**Document excerpt:**
Further investigations have revealed the existence of "under-trained tokens" in large language models, as documented in this exploration. These are tokens that received limited exposure during training, potentially leading to unusual geometric positions in the embedding space. This relates to our findings where certain token combinations achieved unexpectedly high similarity scores despite lacking semantic meaning.
A particularly interesting example comes from research on universal adversarial triggers, where certain sequences of tokens can reliably cause specific behaviors in language models when prepended to any input. This demonstrates how the geometric properties of embedding spaces can be leveraged in systematic ways.
The phenomenon isn't limited to text – similar patterns have been observed in multimodal embedding spaces, where researchers found that carefully crafted perturbations in one modality (like text) could affect the behavior of the system in another modality (like images).
Practical implications
These findings have implications beyond just gaming a competition:
- Scoring mechanisms based on embedding similarity might not be as robust as they appear at first glance.
- The relationship between semantic similarity and geometric proximity in embedding spaces isn't always intuitive.
- Systems using embedding similarity for matching or comparison might need additional safeguards against adversarial inputs.
This observation becomes particularly relevant as more systems rely on embedding similarity for tasks like semantic search, document comparison, or prompt matching. For instance, a malicious actor could potentially game search engine rankings by generating content that is geometrically optimal in the embedding space but semantically meaningless to humans. Embedding spaces are powerful tools, but their geometrical properties can sometimes be exploited in ways that diverge from their intended semantic purpose.
Intuitively, a more sophisticated model should be better at avoiding these pitfalls. For example, it could learn to distinguish between well-formed English sentences and nonsensical text, pushing gibberish away from the center of the embedding space. Models like OpenAI's embeddings, trained on vastly more data and with more parameters, might show more resistance to these attacks. However, I suspect this would only raise the bar for adversarial inputs rather than eliminate the fundamental vulnerability - the core problem of embedding spaces having a "middle ground" would likely remain.
The challenge lies in developing scoring mechanisms that maintain the benefits of embedding spaces while being more resistant to these kinds of adversarial inputs. For this specific competition, a straightforward improvement would have been to combine the embedding similarity score with a binary classifier that detects valid English sentences. While this wouldn't completely prevent gaming the system, it would at least minimize nonsensical inputs like "Text this PieceICWLISHTION aslucrarea" and force competitors to find adversarial inputs that either: (i) maintain grammatical structure or (ii) escape the classifier as well.

**Work order A:** In the passage on embedding spaces, what straightforward improvement does the author suggest would have helped in this specific competition?
**Work order B:** From the passage on embedding spaces, extract the words exactly, beginning with "- Systems using" and stopping after "intended semantic purpose.".

**Available data:**
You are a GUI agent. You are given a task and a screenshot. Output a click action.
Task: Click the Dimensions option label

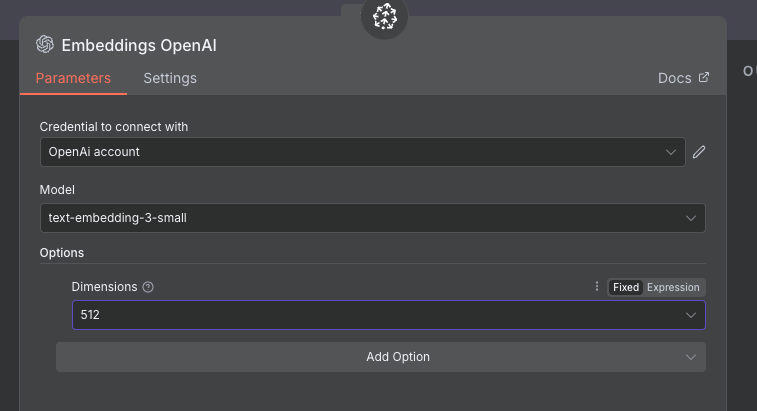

**Output A:** Combining the embedding similarity score with a binary classifier that detects valid English sentences.

**Output B:**
- Systems using embedding similarity for matching or comparison might need additional safeguards against adversarial inputs.
This observation becomes particularly relevant as more systems rely on embedding similarity for tasks like semantic search, document comparison, or prompt matching. For instance, a malicious actor could potentially game search engine rankings by generating content that is geometrically optimal in the embedding space but semantically meaningless to humans. Embedding spaces are powerful tools, but their geometrical properties can sometimes be exploited in ways that diverge from their intended semantic purpose.